[[ Records provided, beginning ]]
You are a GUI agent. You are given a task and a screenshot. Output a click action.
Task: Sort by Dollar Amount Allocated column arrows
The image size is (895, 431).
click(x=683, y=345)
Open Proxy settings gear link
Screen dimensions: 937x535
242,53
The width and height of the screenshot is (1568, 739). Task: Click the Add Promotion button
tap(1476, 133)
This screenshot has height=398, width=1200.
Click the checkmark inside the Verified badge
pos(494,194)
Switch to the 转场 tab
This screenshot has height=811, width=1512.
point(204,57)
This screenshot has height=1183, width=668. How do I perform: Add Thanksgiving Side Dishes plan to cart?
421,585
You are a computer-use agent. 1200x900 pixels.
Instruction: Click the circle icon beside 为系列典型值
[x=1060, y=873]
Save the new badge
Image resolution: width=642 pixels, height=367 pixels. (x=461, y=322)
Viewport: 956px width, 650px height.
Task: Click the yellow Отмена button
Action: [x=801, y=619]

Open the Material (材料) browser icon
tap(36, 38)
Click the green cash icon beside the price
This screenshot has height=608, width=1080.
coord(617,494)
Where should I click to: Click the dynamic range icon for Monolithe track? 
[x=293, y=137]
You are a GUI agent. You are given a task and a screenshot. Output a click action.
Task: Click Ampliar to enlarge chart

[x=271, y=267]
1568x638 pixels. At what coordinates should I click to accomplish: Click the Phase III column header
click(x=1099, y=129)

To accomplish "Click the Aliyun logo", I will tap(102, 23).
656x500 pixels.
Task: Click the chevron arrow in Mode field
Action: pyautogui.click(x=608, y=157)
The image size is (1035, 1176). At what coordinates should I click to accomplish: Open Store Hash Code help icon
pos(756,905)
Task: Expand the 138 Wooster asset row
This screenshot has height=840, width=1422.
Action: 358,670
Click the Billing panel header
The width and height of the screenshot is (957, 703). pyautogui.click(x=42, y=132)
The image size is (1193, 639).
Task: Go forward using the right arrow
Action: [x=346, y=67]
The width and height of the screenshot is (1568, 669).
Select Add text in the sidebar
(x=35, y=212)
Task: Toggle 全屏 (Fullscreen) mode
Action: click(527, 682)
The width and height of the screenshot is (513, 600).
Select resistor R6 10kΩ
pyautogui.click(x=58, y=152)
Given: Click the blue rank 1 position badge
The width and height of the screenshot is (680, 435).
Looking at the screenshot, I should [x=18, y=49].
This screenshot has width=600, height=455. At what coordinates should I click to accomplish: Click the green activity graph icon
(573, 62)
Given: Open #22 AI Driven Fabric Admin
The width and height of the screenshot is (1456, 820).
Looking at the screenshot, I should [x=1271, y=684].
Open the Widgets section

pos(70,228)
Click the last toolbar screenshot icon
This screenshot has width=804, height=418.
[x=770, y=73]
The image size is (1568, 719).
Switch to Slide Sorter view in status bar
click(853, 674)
[[ Records provided, end ]]
Once you reach the line with "You are a computer-use" in the data above, copy it and every line after it exactly, up to and including the line with "Given: Click the blue rank 1 position badge".

[Answer to this exercise]
You are a computer-use agent. 1200x900 pixels.
Instruction: Click the circle icon beside 为系列典型值
[x=1060, y=873]
Save the new badge
Image resolution: width=642 pixels, height=367 pixels. (x=461, y=322)
Viewport: 956px width, 650px height.
Task: Click the yellow Отмена button
Action: [x=801, y=619]

Open the Material (材料) browser icon
tap(36, 38)
Click the green cash icon beside the price
This screenshot has height=608, width=1080.
coord(617,494)
Where should I click to: Click the dynamic range icon for Monolithe track? 
[x=293, y=137]
You are a GUI agent. You are given a task and a screenshot. Output a click action.
Task: Click Ampliar to enlarge chart

[x=271, y=267]
1568x638 pixels. At what coordinates should I click to accomplish: Click the Phase III column header
click(x=1099, y=129)

To accomplish "Click the Aliyun logo", I will tap(102, 23).
656x500 pixels.
Task: Click the chevron arrow in Mode field
Action: pyautogui.click(x=608, y=157)
The image size is (1035, 1176). At what coordinates should I click to accomplish: Open Store Hash Code help icon
pos(756,905)
Task: Expand the 138 Wooster asset row
This screenshot has height=840, width=1422.
Action: 358,670
Click the Billing panel header
The width and height of the screenshot is (957, 703). pyautogui.click(x=42, y=132)
The image size is (1193, 639).
Task: Go forward using the right arrow
Action: [x=346, y=67]
The width and height of the screenshot is (1568, 669).
Select Add text in the sidebar
(x=35, y=212)
Task: Toggle 全屏 (Fullscreen) mode
Action: click(527, 682)
The width and height of the screenshot is (513, 600).
Select resistor R6 10kΩ
pyautogui.click(x=58, y=152)
Given: Click the blue rank 1 position badge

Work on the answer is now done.